22 Ocak 1920’de Doğu Londra’nın günümüzde Asyalı nüfusun çoğunluğu oluşturduğu Dagenham semtinde dünyaya gelmiş. Tarım işçisi bir babanın beş çocuğundan üçüncüsü, sıcak suyun ve elektriğin bulunmadığı bir evde zor şartlarda geçmiş çocukluğu. Çok küçük yaşlarda merak salmış futbola, 1952 senesinde yayınlanan biyografisinde (Talking Football – Stanley Paul) emeklemeye başladığı andan itibaren zamanının büyük bölümünü bahçede kardeşleriyle top peşinde geçirdiğini anlatır. Beş yaşına bastığı zamanlarda evine iki saatlik yürüyüş mesafesindeki Becontree Heath School’a başladığını, okul yolunda mutlaka yanlarında top olduğunu, paslaşarak yürüyüşü daha eğlenceli hale getirdiklerini anımsıyor. O yollarda geliştirdiği hünerleri sayesinde 14 yaşında bırakmak zorunda kaldığı okulun futbol takımına kadar yükselmiş. Okul sonrasında bir süre çıraklık yapmış, işten arta kalan zamanlarda ‘Five Elms’ adında yeni kurulmuş amatör bir takımda top koşturuyormuş. İkinci Dünya Savaşı’nın başlamasından kısa süre sonra askere alınmış, futbola ordu takımında devam etmiş. Askerlerin Southampton’a karşı oynadığı hazırlık maçı sonrası açılmış bahtı, yüksek top tekniği, fiziği ve sürati ile göze batan çocuğun ilk takımı 23 yaşında bastığı zamanlarda Southampton, Güney şehrinin kırmızı beyazlıları. 1944 senesine kadar amatör olarak takımda stoper olarak görev yapmış, 1944-1945 sezonunda maç başına 2 Sterlin kazandığı ilk profesyonel sözleşmesine imza atmış…

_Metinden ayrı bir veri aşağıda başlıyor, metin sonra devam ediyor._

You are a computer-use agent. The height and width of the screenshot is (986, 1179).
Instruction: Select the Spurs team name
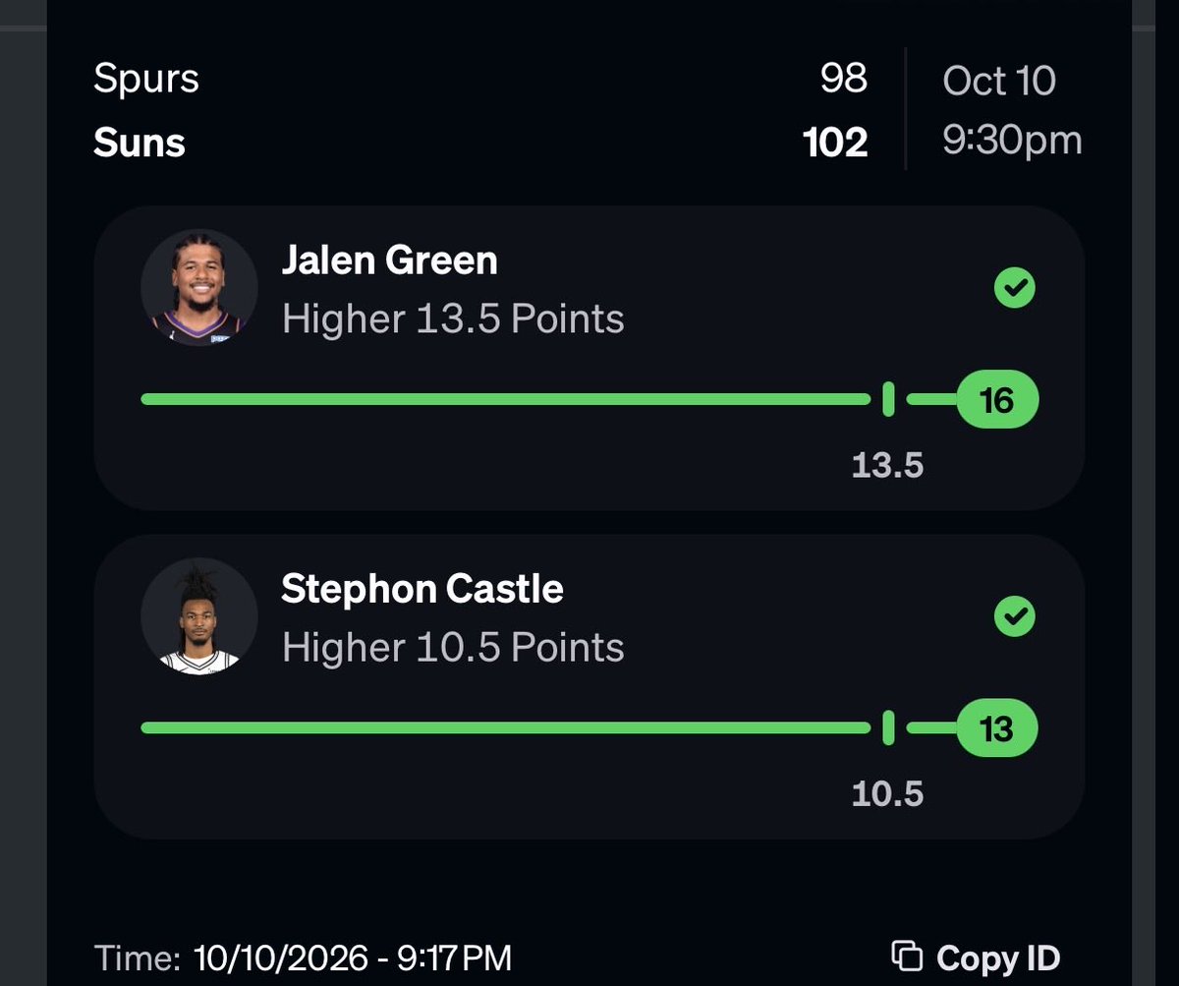point(146,80)
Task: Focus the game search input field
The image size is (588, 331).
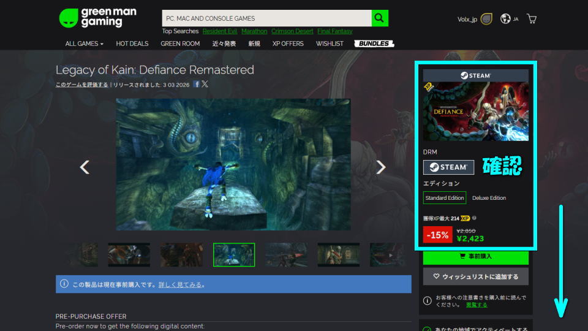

Savaş sonrasında, 1946-1947 sezonu liglerin ara verilmeden oynandığı ilk sezon. 26 Ekim 1946’da oynanan 2. Lig maçında Plymouth Argyle karşısında sahaya sağ bek olarak çıkmış. Ağır olmasına rağmen oyunu iyi okuması, oyunu geriden kurabilmesi, mükemmel pasları artıları. Savunma oyuncusu olmasına rağmen zarif stili, oyun zekâsıyla göze batmış, soğukkanlılığı ve son vuruş becerisiyle takımın penaltıcısı rolünü üstlenmiş. 1948 senesinin mayıs ayı İngiltere Milli Takımı’nın 16 kişilik kadrosuna seçildiği zamanlar. 1943-1949 arasında forma giydiği 90 maçta 8 golü var. Bir sonraki durağı Kuzey Londra’nın beyazlı takımı Tottenham Hotspur. 1951 senesinde takımla şampiyonluk kupasını kaldırırken namı futbol aleminde yürümüş bir futbolcuymuş. 1955 senesine kadar kaldığı takımda 2. ve 1. Lig şampiyonlukları yaşamış. Futbol sonrası ilk teknik direktörlük macerası 1955 senesinde Ipswich Town kulübüyle. 1960-1961 sezonunda kulüp tarihinde ilk kez 1. Lig’e yükselmişler. Futbol alemindeki genel kanıya göre ilk sezonunda küme düşmesine kesin gözüyle bakılan Ipswich Town o sezon ligi ilk sırada tamamlayarak şampiyonluk kupasını kaldırmış. Başarı büyük olunca ödülü de büyük oluyor haliyle, 1 Mayıs 1963 İngiltere Milli Takımı’nın başına getirilmesi kariyerinin zirvesi. Milli takımda ilk şartı futbolcuları kendisinin seçmesi olmuş, ondan önceki teknik direktör Walter Winterbottom kadro tercihini Federasyona bırakırken, o bu durumu kabul etmemiş.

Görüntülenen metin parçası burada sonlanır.